Another potential source of carbon monoxide is your home’s furnace. Heat sections should be checked each fall to ensure the heat exchanger is leak free. Additionally, properly adjusted burners not only mean more efficient operation, but less risk of carbon monoxide resulting from incomplete combustion.
Back drafting occurs when the pressure inside the house is less than the pressure outside the house and the exhaust from natural drafting gas appliances is sucked back into the house. Backdrafting is more of an issue today than the past due to tighter construction standards. A bathroom fan may be enough to create negative pressure in a tightly sealed house.
Back drafting can also result from leaking return air duct work, wood burning fireplaces (a fire can pull several hundred cubic feet of air out of the house each minute, causing appliances to backdraft), high wind conditions that result in high pressure on the windward side of the house and low pressure on the downwind side, and so on.
You can minimize the potential for back drafting by installing modern, energy efficient gas furnaces, wood stoves, and water heaters that feature sealed combustion systems.
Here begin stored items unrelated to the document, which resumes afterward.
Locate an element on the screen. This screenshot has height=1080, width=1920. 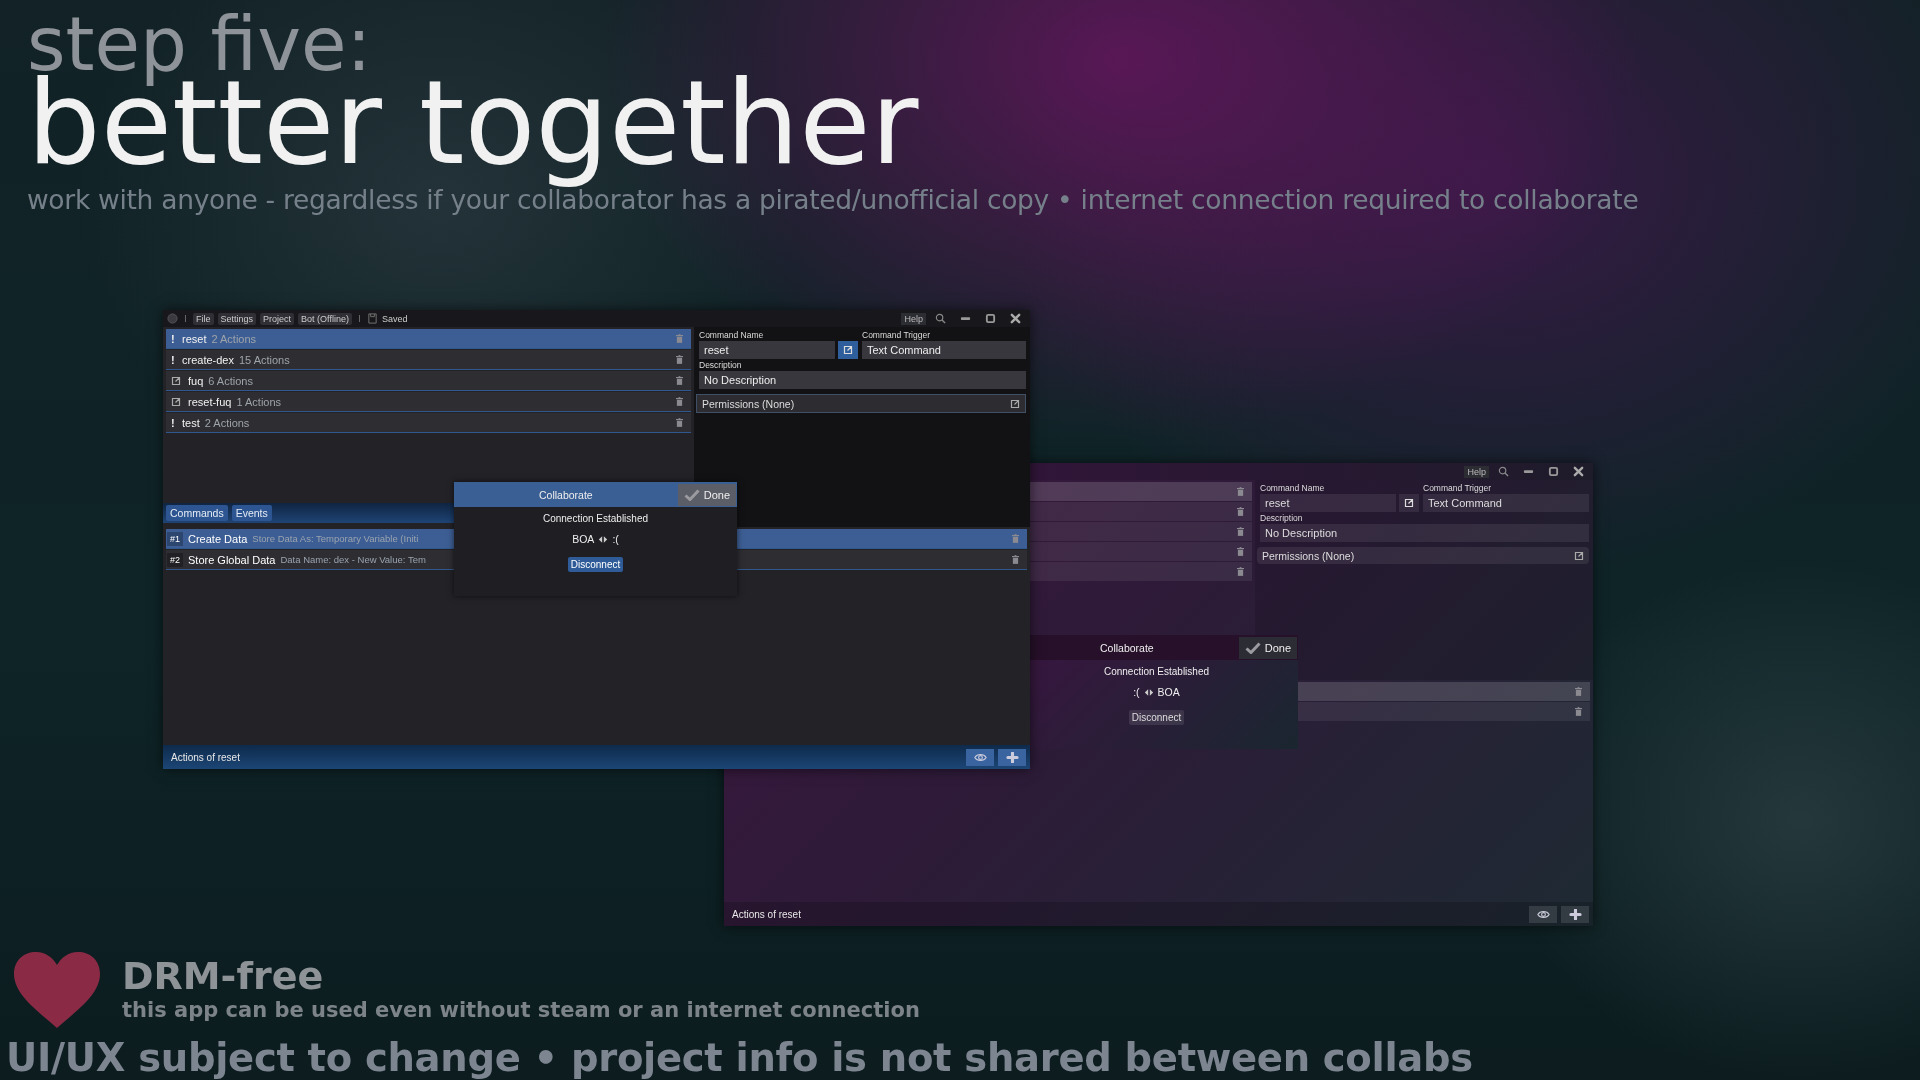
command-name: fuq is located at coordinates (196, 380). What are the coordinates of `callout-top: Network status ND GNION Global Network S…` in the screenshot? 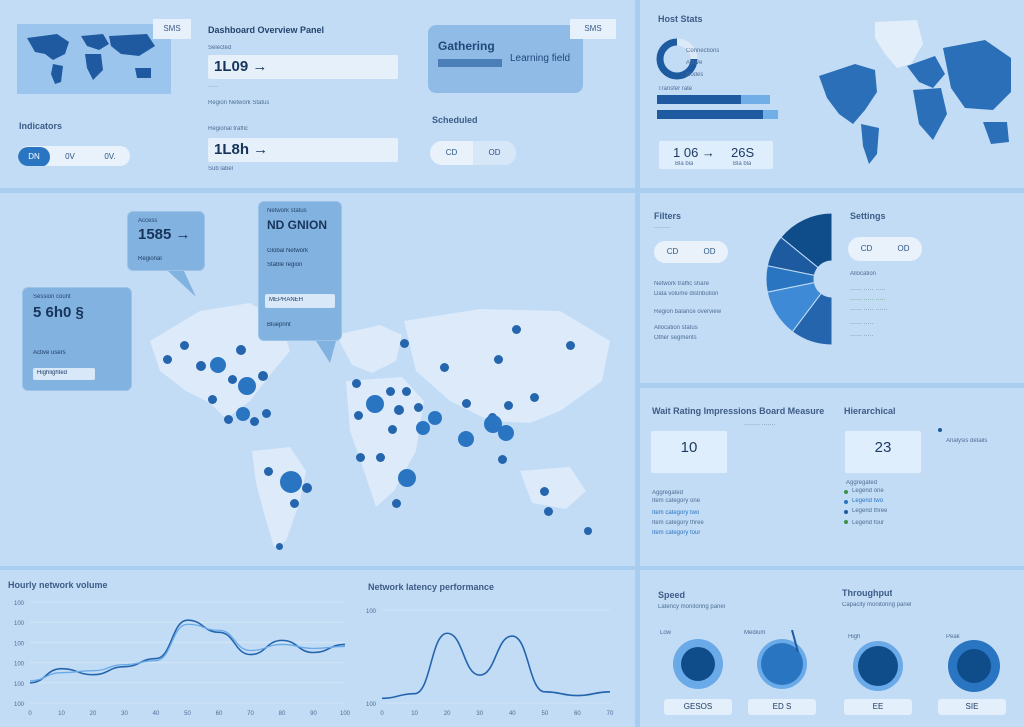 It's located at (300, 271).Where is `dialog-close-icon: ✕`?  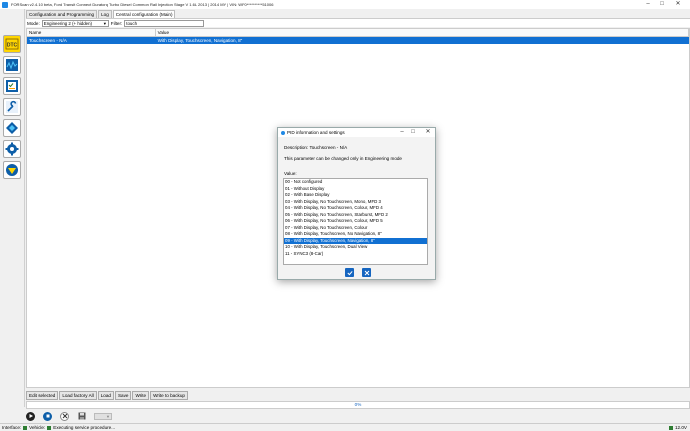 dialog-close-icon: ✕ is located at coordinates (428, 132).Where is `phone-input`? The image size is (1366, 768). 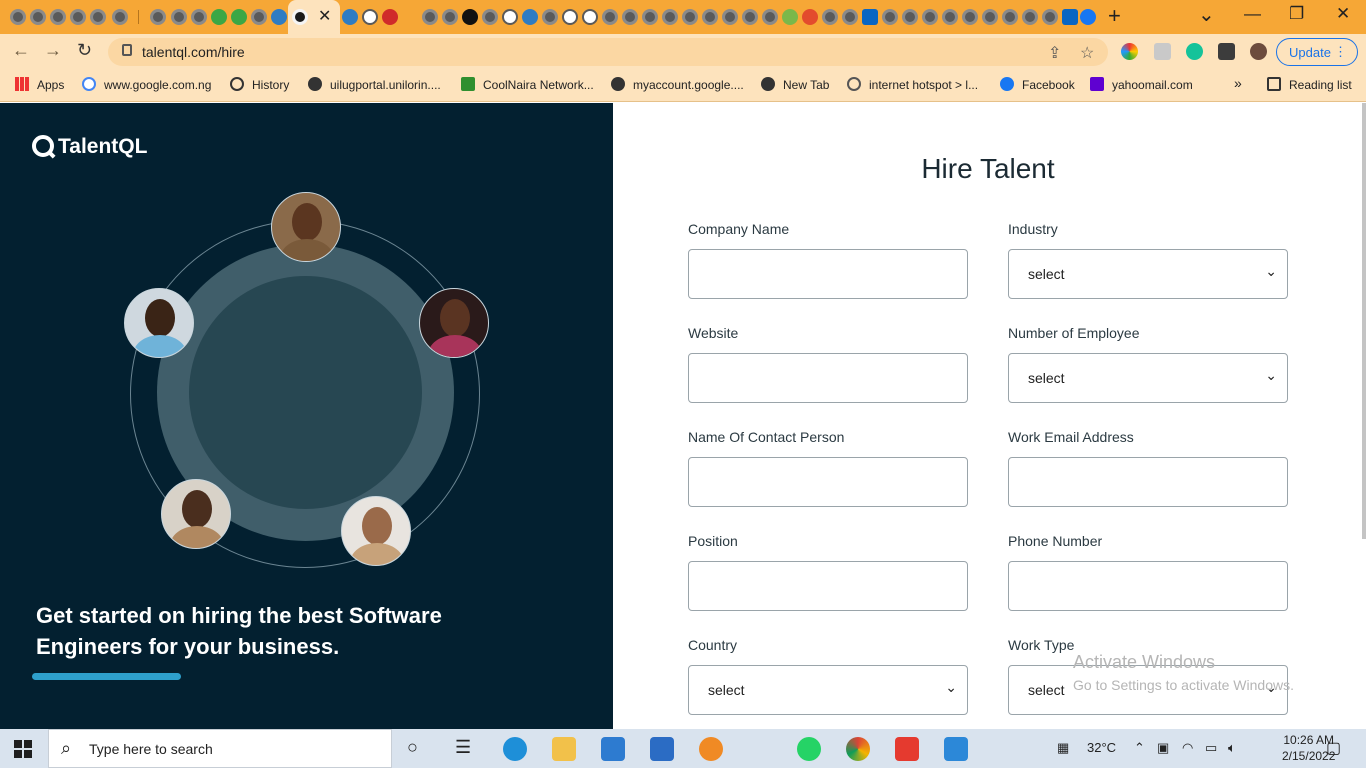
phone-input is located at coordinates (1148, 586).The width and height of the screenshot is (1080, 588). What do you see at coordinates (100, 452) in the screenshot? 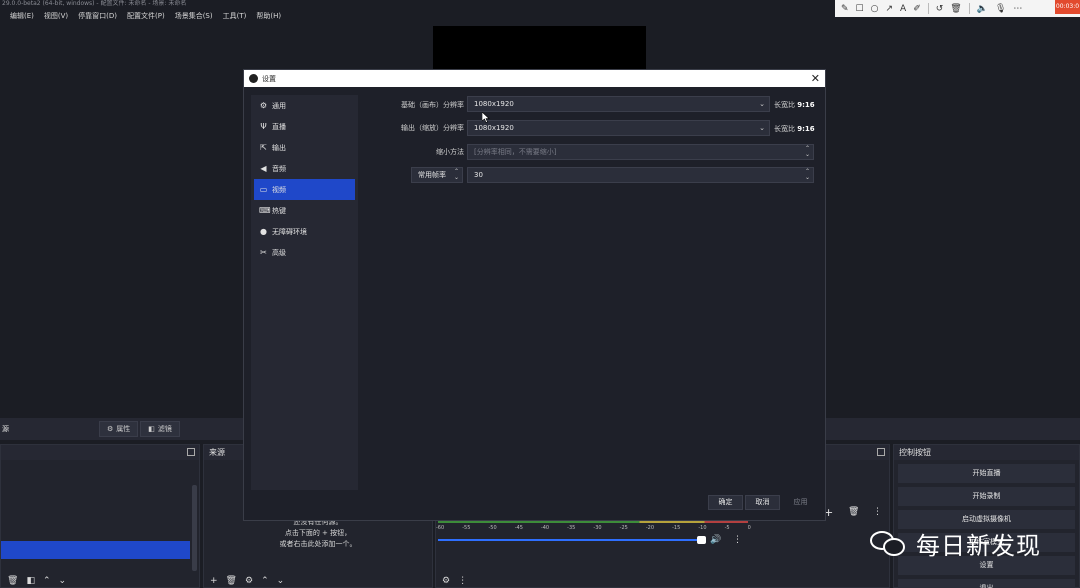
I see `scenes-dock-title` at bounding box center [100, 452]. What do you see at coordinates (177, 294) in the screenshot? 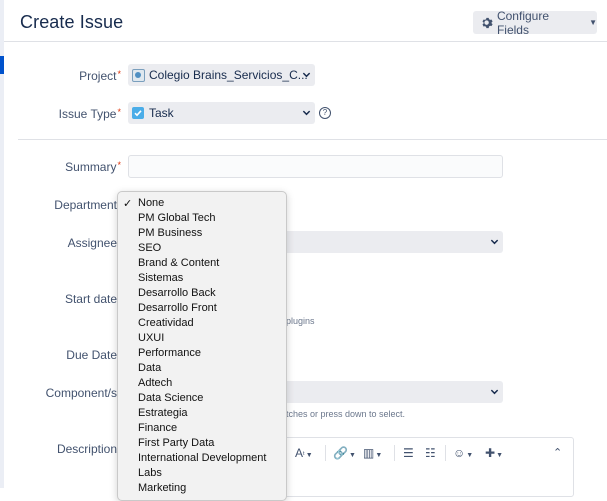
I see `dropdown-option: Desarrollo Back` at bounding box center [177, 294].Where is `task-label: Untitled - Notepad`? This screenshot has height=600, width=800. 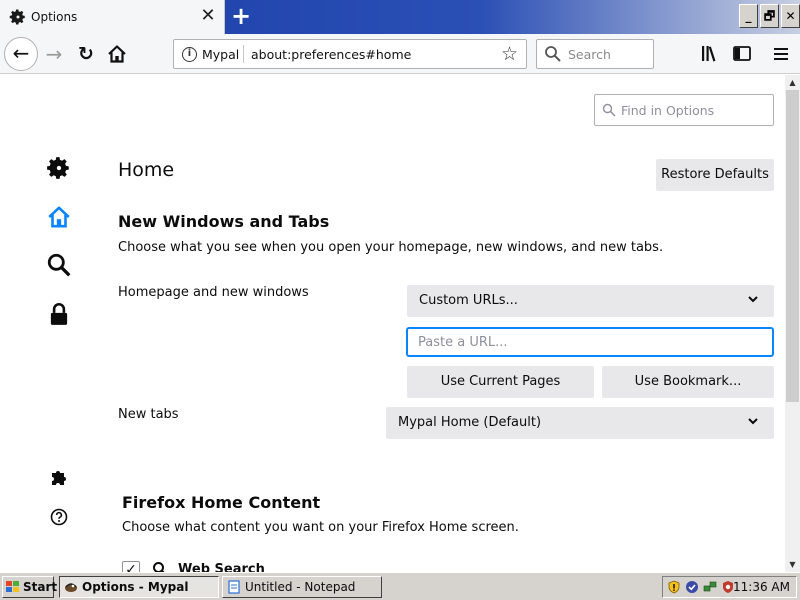
task-label: Untitled - Notepad is located at coordinates (300, 587).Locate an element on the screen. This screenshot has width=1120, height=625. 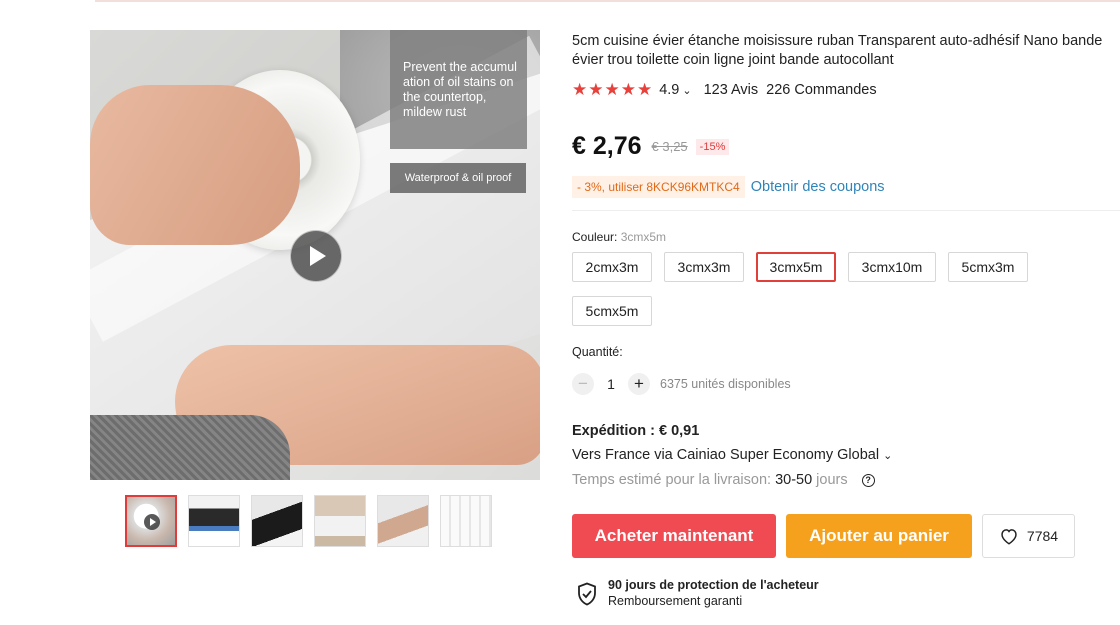
color-option-3cmx3m: 3cmx3m is located at coordinates (704, 267).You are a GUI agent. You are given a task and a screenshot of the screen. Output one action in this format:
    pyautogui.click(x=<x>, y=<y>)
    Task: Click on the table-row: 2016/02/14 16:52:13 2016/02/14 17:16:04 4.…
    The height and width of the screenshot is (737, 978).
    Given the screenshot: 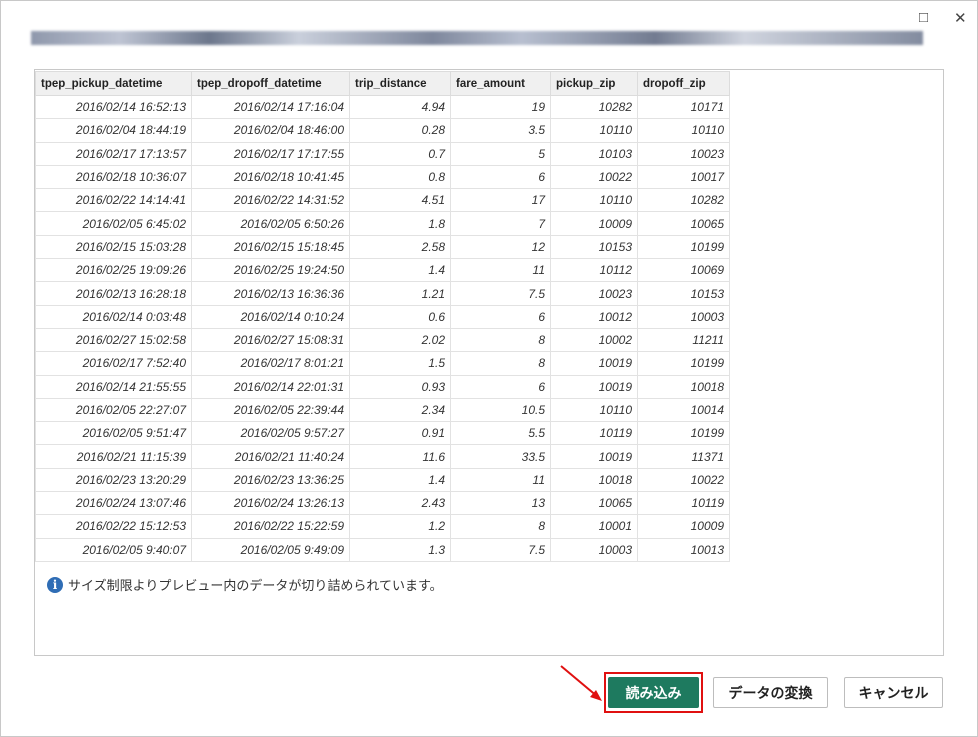 What is the action you would take?
    pyautogui.click(x=382, y=107)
Sealed combustion appliances draw outside air for combustion and exhaust combustion by-products outdoors. Since indoor air is not used for combustion, back drafting is not a concern.
Another option is power vented furnaces or water heaters. These products use indoor air for combustion, but use a fan to exhaust combustion by-products outside.
Everyone Recommends Annual Heating System Maintenance
There’s a reason virtually every utility, consumer group, government agency, and consumer publication recommends annual heating system maintenance. Good maintenance can save the lives of you and your family. A heating professional should check for leaks in the heat exchanger, adjust the burners, clean and check the venting system, and more.
A heating system combustion safety inspection and tune-up is virtually free. The adjustments that ensure you receive a clean burn also save energy. Over the course of the heating season, the energy savings can easily exceed the cost of the tune-up.
An efficient, well-maintained heating system is also an environmentally friendly system. Since you save money on utilities, tune-ups are like buying carbon credits from yourself.